|GREENBERG, ANTHONY - Bayesic Research|
|MCNALLY, KENNETH - International Rice Research Institute|
|JUNG, JANELLE - Cornell University|
|KIM, HYUN-JUNG - Cornell University|
|NAREDO, ELIZABETH - International Rice Research Institute|
|BANATICLA-HILARIO, CELESTE - International Rice Research Institute|
|MCCOUCH, SUSAN - Cornell University|
Submitted to: Crop Science Society of America
Publication Type: Abstract Only
Publication Acceptance Date: 11/12/2021
Publication Date: 11/12/2021
Citation: Greenberg, A.J., Edwards, J., McNally, K.L., Jung, J., Kim, H., Naredo, E.B., Banaticla-Hilario, C.N., Eizenga, G.C., McCouch, S.R. 2021. Modeling phenotypic groups reflects genetic relationships between cultivars and their wild relatives in rice. Abstract. ASA,CSSA,SSSA International Annual Meeting. Salt Lake City, Utah.

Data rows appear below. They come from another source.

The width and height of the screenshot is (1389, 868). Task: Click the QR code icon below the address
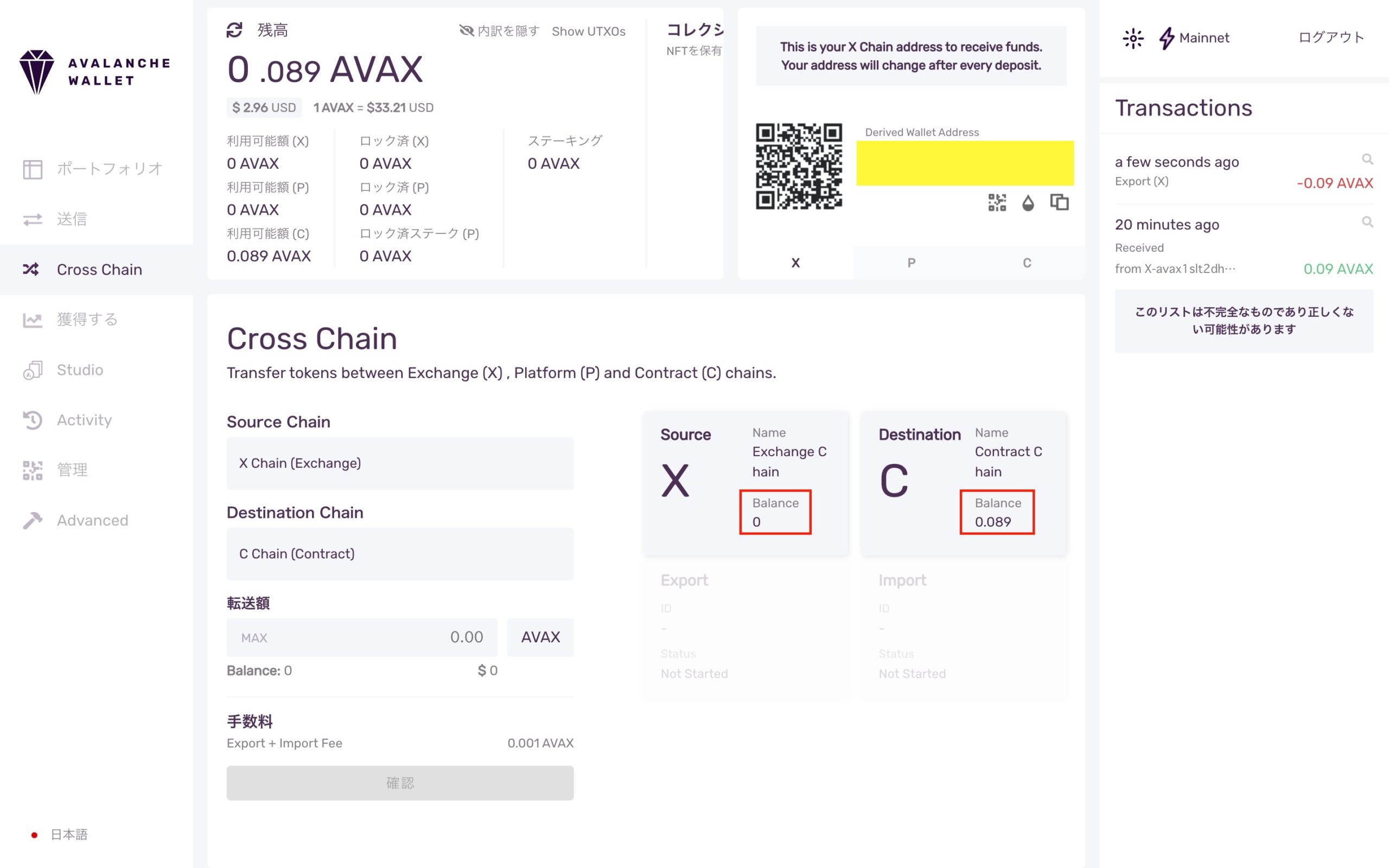997,203
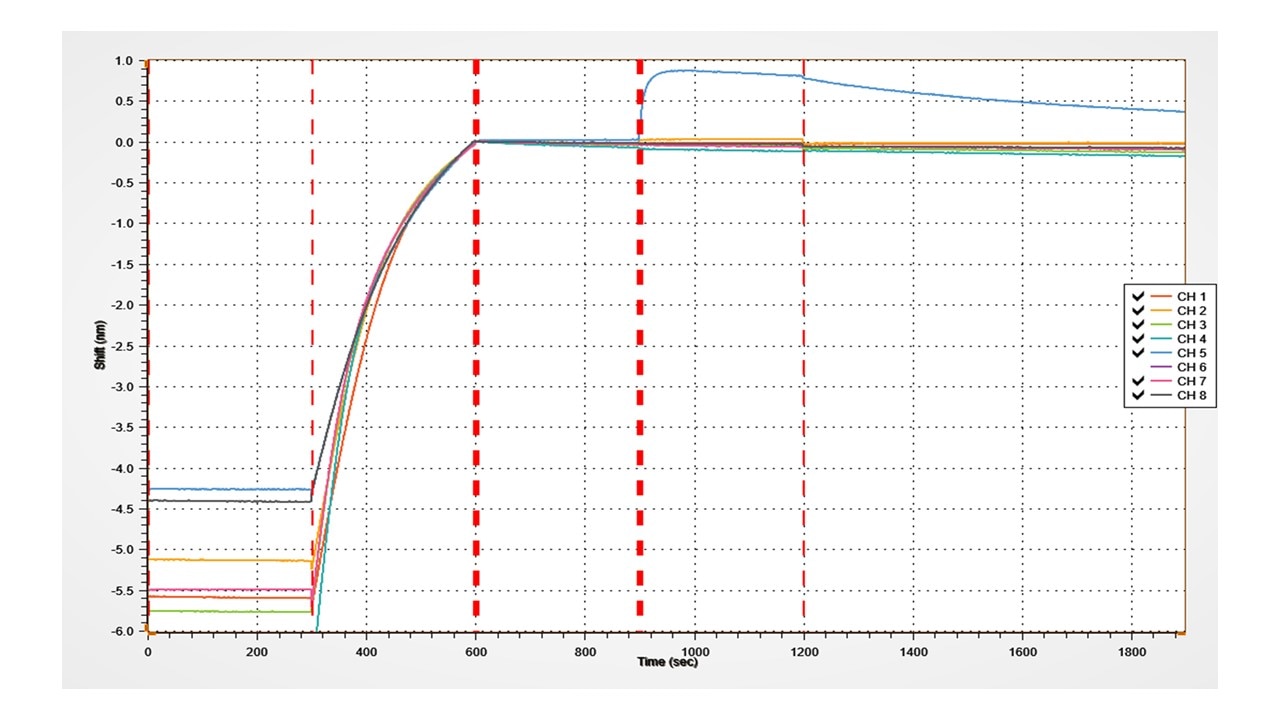Click the CH 6 legend label text
1280x720 pixels.
point(1192,367)
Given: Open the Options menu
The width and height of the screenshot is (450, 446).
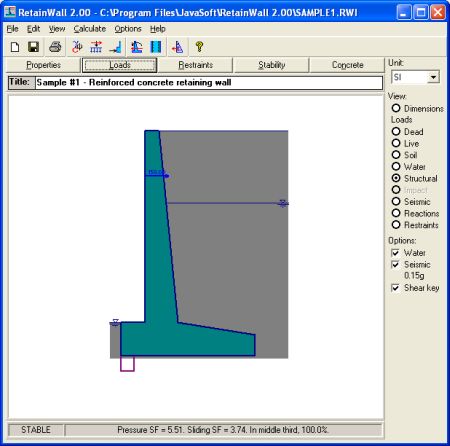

Technical Abstract: Wild relatives of cultivated crops provide a rich gene pool that can be mined for beneficial traits. Collections of wild accessions, while often sparsely genotyped, carry passport data including heritable phenotypes. To make use of such data, we implemented a Bayesian Gaussian mixture model to infer accession groups from data on multiple traits. To test the usefulness of this approach, we applied it to accessions of the Oryza rufipogon species complex (ORSC; the wild relative of cultivated rice) that had both phenotypic and genotypic data available. We found that phenotypic groups largely reflect genotypic population structure and life habit but provide additional information that allows us to identify the effects of gene flow from cultivated O. sativa and among ORSC populations. We identify a subset of traits that effectively predict genotypic populations. An R package, MuGaMix, is available to perform these types of analyses.